Proof:When ${n=1}$,the inequality obviously holds.And it is easy to verify that ${x_1}$ and ${y_1}$ are linearly dependent.Suppose when ${n=k}$,the inequality holds,that is
$$(x_1y_1+\cdots +x_ky_k)^2\leq (x_1^2+\cdots +x_k^2)(y_1^2+\cdots +y_k^2)$$
And the equality holds if and only if ${(x_1,\cdots,x_k)}$ and ${(y_1,\cdots,y_k)}$ are linearly dependent.In case of ${n=k+1}$,
\begin{align*}(x_1y_1+\cdots +x_ky_k+x_{k+1}y_{k+1})^2&=(x_1y_1+\cdots +x_ky_k)^2+2x_{k+1}y_{k+1}(x_1y_1+\cdots+ x_ky_k)+(x_{k+1}y_{k+1})^2\\&\leq (x_1^2+\cdots +x_k^2)(y_1^2+\cdots +y_k^2)+2x_{k+1}y_{k+1}(x_1y_1+\cdots +x_ky_k)+(x_{k+1}y_{k+1})^2\\&\leq (x_1^2+\cdots +x_k^2)(y_1^2+\cdots +y_k^2)+2x_{k+1}y_{k+1}\sqrt{(x_1^2 +\cdots +x_k^2)(y_1^2+\cdots +y_k^2)}+(x_{k+1}y_{k+1})^2\\&\leq (x_1^2+\cdots +x_k^2)(y_1^2+\cdots +y_k^2)+x_{k+1}^2(y_1^2+\cdots +y_k^2)+y_{k+1}^2(x_1^2+\cdots +x_k^2)+(x_{k+1}y_{k+1})^2\\&=(x_1^2+\cdots +x_{k+1}^2)(y_1^2+\cdots +y_{k+1}^2)\end{align*}
The equality holds if and only if :
- ${(x_1,\cdots,x_k)}$ and ${(y_1,\cdots,y_k)}$ are linearly dependent.

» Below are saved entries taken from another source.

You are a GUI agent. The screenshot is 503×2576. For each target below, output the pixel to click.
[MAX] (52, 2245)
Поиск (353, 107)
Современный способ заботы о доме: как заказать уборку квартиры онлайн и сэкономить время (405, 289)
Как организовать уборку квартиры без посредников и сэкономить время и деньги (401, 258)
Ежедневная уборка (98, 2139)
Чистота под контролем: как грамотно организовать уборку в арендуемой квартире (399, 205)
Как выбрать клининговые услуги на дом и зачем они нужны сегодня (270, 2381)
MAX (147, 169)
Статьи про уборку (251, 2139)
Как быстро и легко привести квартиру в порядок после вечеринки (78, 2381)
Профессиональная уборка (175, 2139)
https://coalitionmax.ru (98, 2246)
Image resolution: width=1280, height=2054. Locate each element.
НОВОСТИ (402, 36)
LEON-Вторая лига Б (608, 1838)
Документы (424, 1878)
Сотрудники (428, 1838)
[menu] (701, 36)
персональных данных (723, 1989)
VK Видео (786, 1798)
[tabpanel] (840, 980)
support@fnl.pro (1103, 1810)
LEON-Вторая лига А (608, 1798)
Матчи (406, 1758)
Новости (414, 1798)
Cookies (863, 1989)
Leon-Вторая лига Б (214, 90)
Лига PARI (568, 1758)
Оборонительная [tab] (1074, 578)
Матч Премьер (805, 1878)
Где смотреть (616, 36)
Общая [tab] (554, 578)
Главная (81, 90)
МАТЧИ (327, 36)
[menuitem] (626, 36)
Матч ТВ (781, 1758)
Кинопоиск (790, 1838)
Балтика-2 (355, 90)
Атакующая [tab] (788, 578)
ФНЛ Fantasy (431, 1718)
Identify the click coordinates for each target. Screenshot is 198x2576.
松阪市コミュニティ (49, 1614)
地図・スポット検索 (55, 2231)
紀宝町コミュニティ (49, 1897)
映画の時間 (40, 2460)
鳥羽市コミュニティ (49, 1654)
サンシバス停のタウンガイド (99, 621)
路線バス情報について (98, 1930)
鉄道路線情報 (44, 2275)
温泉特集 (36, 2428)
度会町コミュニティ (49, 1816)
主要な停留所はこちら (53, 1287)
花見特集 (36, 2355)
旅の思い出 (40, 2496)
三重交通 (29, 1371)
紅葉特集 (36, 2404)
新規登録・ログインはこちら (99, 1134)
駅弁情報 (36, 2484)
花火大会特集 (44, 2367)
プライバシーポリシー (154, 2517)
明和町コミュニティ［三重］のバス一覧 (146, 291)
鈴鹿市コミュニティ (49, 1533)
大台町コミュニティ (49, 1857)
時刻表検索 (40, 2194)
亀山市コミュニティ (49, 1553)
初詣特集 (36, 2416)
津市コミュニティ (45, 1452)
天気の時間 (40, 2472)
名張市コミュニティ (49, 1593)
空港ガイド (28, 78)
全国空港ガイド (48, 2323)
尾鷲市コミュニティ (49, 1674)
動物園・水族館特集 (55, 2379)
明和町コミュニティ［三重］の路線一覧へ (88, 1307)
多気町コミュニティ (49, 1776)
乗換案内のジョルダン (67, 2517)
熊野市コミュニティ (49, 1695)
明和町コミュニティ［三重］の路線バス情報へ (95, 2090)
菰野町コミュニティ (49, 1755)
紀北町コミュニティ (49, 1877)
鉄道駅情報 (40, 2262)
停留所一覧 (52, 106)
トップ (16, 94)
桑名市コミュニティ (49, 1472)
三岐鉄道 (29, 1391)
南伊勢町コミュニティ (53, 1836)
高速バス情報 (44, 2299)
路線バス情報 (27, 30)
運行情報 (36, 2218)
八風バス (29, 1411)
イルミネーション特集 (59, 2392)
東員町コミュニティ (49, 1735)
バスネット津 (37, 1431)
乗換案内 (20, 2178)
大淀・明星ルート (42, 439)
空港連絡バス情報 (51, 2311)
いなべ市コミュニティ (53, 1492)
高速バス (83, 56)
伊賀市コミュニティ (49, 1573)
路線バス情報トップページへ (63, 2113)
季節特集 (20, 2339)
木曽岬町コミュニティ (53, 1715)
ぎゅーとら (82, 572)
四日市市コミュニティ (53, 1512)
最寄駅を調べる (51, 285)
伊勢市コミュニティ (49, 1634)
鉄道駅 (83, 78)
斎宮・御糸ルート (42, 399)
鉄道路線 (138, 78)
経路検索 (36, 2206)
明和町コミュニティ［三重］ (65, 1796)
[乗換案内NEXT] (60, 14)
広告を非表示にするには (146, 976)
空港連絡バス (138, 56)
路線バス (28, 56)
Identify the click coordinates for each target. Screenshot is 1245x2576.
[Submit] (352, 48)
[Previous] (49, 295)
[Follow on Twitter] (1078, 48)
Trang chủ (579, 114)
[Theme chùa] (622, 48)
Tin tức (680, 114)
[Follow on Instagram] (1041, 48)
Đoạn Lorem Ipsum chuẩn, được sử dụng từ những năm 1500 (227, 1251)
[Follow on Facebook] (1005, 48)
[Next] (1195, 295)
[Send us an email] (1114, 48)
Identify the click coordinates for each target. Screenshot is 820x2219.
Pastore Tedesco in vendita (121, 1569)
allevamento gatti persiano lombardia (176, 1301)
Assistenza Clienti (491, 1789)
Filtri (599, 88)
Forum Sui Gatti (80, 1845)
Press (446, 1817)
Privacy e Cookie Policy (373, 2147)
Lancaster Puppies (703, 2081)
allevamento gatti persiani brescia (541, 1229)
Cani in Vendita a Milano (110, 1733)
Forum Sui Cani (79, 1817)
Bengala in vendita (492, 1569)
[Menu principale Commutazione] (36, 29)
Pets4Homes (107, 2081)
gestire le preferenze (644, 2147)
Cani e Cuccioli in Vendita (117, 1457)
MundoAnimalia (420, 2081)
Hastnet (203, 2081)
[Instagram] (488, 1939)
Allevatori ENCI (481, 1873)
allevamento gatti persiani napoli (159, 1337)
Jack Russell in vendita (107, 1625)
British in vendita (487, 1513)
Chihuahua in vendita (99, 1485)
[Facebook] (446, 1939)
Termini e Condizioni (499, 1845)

- ${x_{k+1}\sqrt{y_1^2+\cdots +y_k^2}=y_{k+1}\sqrt{x_1^2+\cdots +x_k^2}}$
${(x_1,\cdots ,x_k)}$ and ${(y_1,\cdots ,y_k)}$ are linearly dependent,which means that ${a_1(x_1,\cdots ,x_k)+a_2(y_1,\cdots,y_k)=0}$ while ${a_1}$ or ${a_2}$ are not ${0}$,if ${a_1=0}$,then all of ${y_i(1\leq i\leq k)}$ are 0,so ${y_{k+1}=0}$ or all of ${x_i(1\leq i\leq k)}$ are 0,whatever the case,we can easily verify that ${(x_1,\cdots ,x_{k+1})}$ and ${(y_1,\cdots ,y_{k+1})}$ are linearly dependent.Similary,when ${a_2=0}$ ,we can get the same conclusion.When both ${a_1}$ and ${a_2}$ are not 0,then $${(x_1,\cdots,x_k)=\lambda (y_1,\cdots,y_k)(\lambda\neq 0)}$$so $${\frac{\sqrt{x_1^2+\cdots +x_k^2}}{\sqrt{y_1^2+\cdots +y_k^2}}=\lambda}$$ so $${\frac{x_{k+1}}{y_{k+1}}=\lambda }$$so ${(x_1,\cdots,x_{k+1})}$ and ${(y_1,\cdots,y_{k+1})}$ are linearly dependent.
And,it is easy to verify that when ${(x_1,\cdots,x_n)}$ and ${(y_1,\cdots,y_n)}$ are linearly dependent,the equality holds.${\Box}$
Now I’d like to talk about another point.Why ${x_i,y_i(1\leq i\leq n)}$ should be non-negative?In fact,this prerequisite is not necessary,because
$$|x_1y_1+\cdots +x_ny_n|\leq |x_1||y_1|+\cdots +|x_n||y_n|$$
The equality holds if and only if ${x_1y_1,\cdots,x_ny_n}$ are all non-negative or all negative.So,$${(x_1y_1+\cdots+x_ny_n)^2\leq (|x_1||y_1|+\cdots +|x_n||y_n|)^2\leq (x_1^2+\cdots+x_n^2)(y_1^2+\dots+y_n^2)}$$
The equality holds iff :
- ${(|x_1|,\cdots,|x_n|)}$ and ${(|y_1|,\cdots,|y_n|)}$ are linearly dependent.
- ${x_1y_1,\cdots,x_ny_n}$ are all non-negative or all negative .
It is easy to verify that the above two point is equivalent to this point: ${(x_1,\cdots,x_n)}$ and ${(y_1,\cdots,y_n)}$ are linearly dependent.